In aviation, for example, a digital supply chain can increase aircraft uptime through prediction of breakdowns, improved spare-part availability and lightning fast shipping (see “Scenario: Aviation Spare-Part Digital Supply Chain”). In retail, digital supply chains reduce the cost of logistics due to real-time, business case-based distribution network configurations (see “Retail: Dynamic Distribution Configuration”), which allows greater agility and responsiveness to variations in demand.
Transformation to a digital supply chain
Transformation from a traditional to a digital supply chain starts with a diagnostic of the current supply chain to determine what digital elements are already in place. The next step is to define a target picture of the supply chain so a well-tailored transformation roadmap can be drawn. The supply-chain organization needs to grow beyond its silo into a fully integrated, horizontal, and agile function interacting with all key other functions in the firm.
With a roadmap in place, you can focus on injecting digital elements one by one. These include, for example, predictive forecasting with algorithms, definition of rule sets for decision-making in automated processes, machine-learning algorithms to understand issues such as quality or transportation bottlenecks or even by automating operations with robots.
For real-time adjustments, the supply-chain organization needs to build up its own data-analytics capabilities—and not depend on the data-science department. IT systems need to be connected and integrated along the supply chain, as well as to operations such as logistics, so that trucks can be automatically dispatched or re-routed.
Developing a fully digitized supply chain requires a massive transformation. By starting with a pilot, learning what works, and then commencing full-scale implementation of high-yield elements, significant impact can be quickly realized and organizational overload avoided.
In the age of e-commerce and Amazon, the potential impact of a digital supply chain manifests itself in improved EBITDA, faster delivery, a better customer experience—as well as the opportunity to add value-added services to existing products.
Aviation Scenario: Predictive Forecasting for Replacement Parts
Imagine that an airline forecasting system predicts with a probability of 60 percent that a thrust reverser on a plane will fail within 18 to 22 days—likely in either Chicago or Atlanta.

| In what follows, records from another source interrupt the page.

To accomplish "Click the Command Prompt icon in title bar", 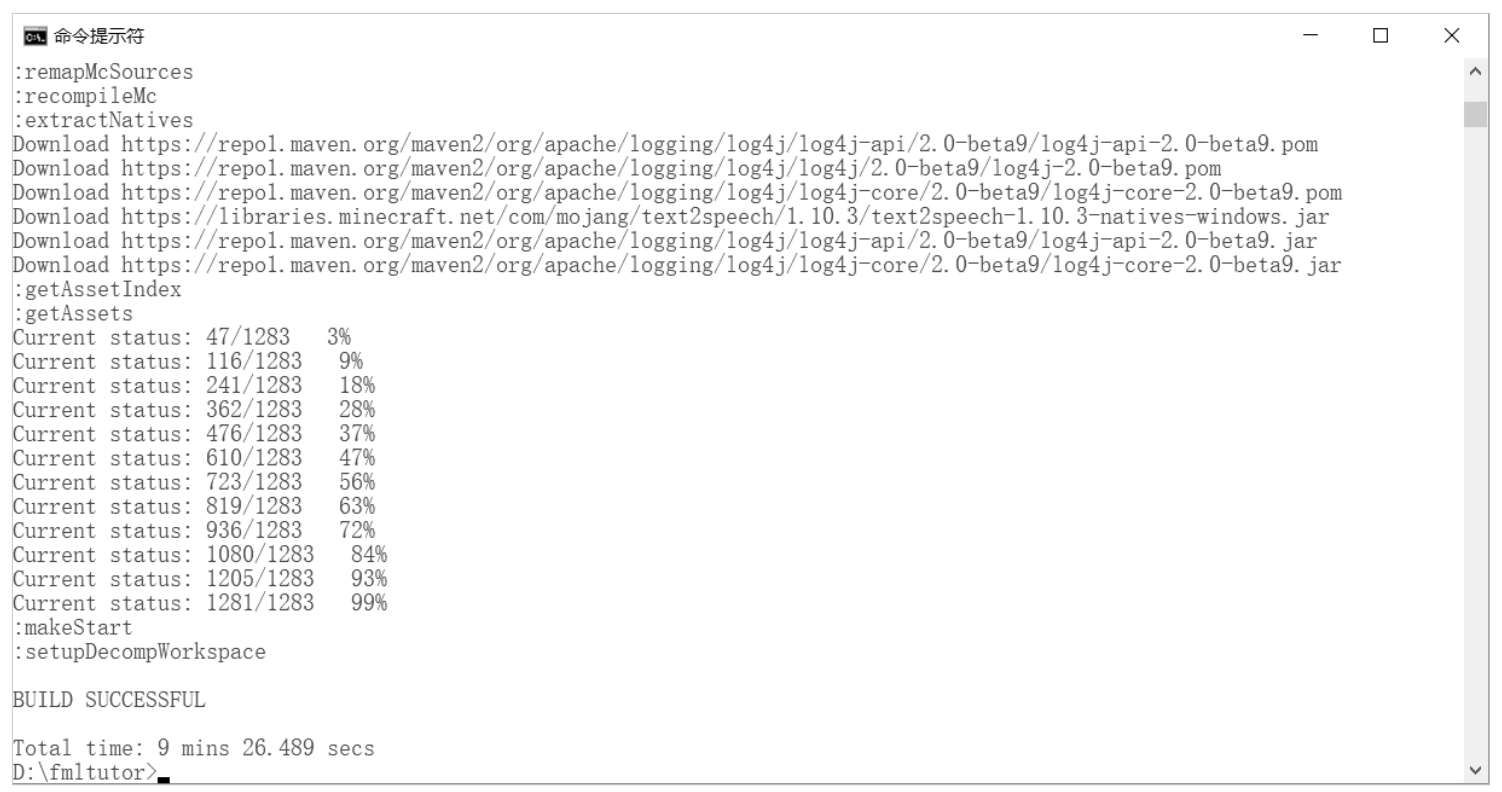I will click(34, 36).
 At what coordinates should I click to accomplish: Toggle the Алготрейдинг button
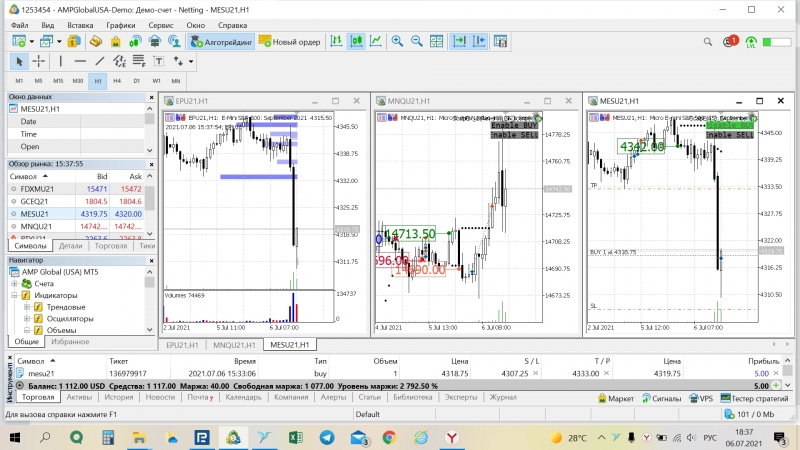pyautogui.click(x=220, y=42)
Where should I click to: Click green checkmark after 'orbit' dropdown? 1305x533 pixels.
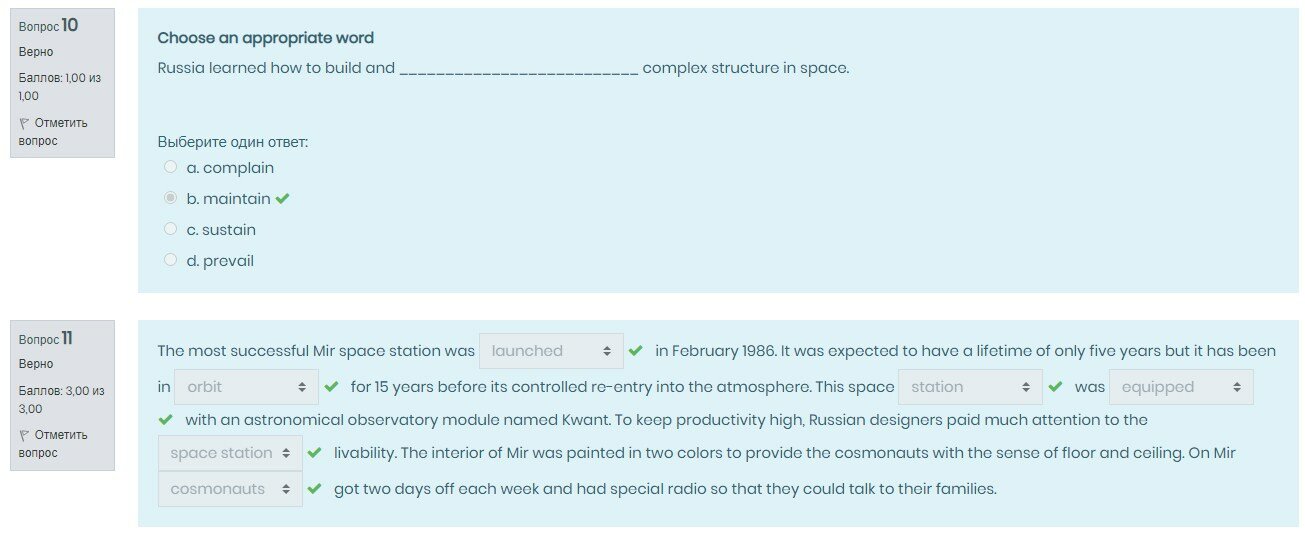click(331, 387)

The airline orders the required thrust reverser from a distributor, and ships it to the central warehouse of the logistics company.
When the predicted breakdown occurs in Chicago, the on-board computer transmits the requirement for a new part to the Airline. Within 15 minutes, the part is labelled and sent via express air-cargo for same-day delivery.
The technician in Chicago receives the part along with a detailed repair plan on his tablet. Since the damaged thrust reverser cannot be repaired, it is sent back to the manufacturer to determine the cause of the breakdown. All relevant data is saved in a central database to further increase future prediction quality.
What’s the impact? Automatic detection of the part failure by sensor saves time searching and ordering a replacement part. Advance prediction of the breakdown location enables early shipping and decreases delivery time. Overall AOG is decreased by 2.5 days, and logistics costs by 60 percent.
Exhibit 1: Airline Part Replacement
Retail Scenario: Dynamic Distribution Configuration
Digital supply chains enable retailers to reduce logistics cost due to real-time, business case-based distribution configuration. For example, using a traditional supply-chain model, a supermarket always orders chocolate from the nearest distributor. But when numerous stores order at the same time, the nearest distributor suffers capacity overloads, which leads to additional warehouse costs and delayed deliveries. Total delivery cost: €140 per store.
With a digital supply chain, the distribution planning system has full transparency over available space in all distribution centers, all store orders, and delivery times and costs from the two distribution centers to the store. The business cases show that delivery from the second closest distributor is more cost-efficient, as there is a short-term available cross-docking slot that can be used, thus considerably reducing warehouse cost. Total delivery cost: €130.
For a medium-sized retailer with a few thousand stores, saving 10€ per delivery translates to an annual savings in the double-digit, million-euro range.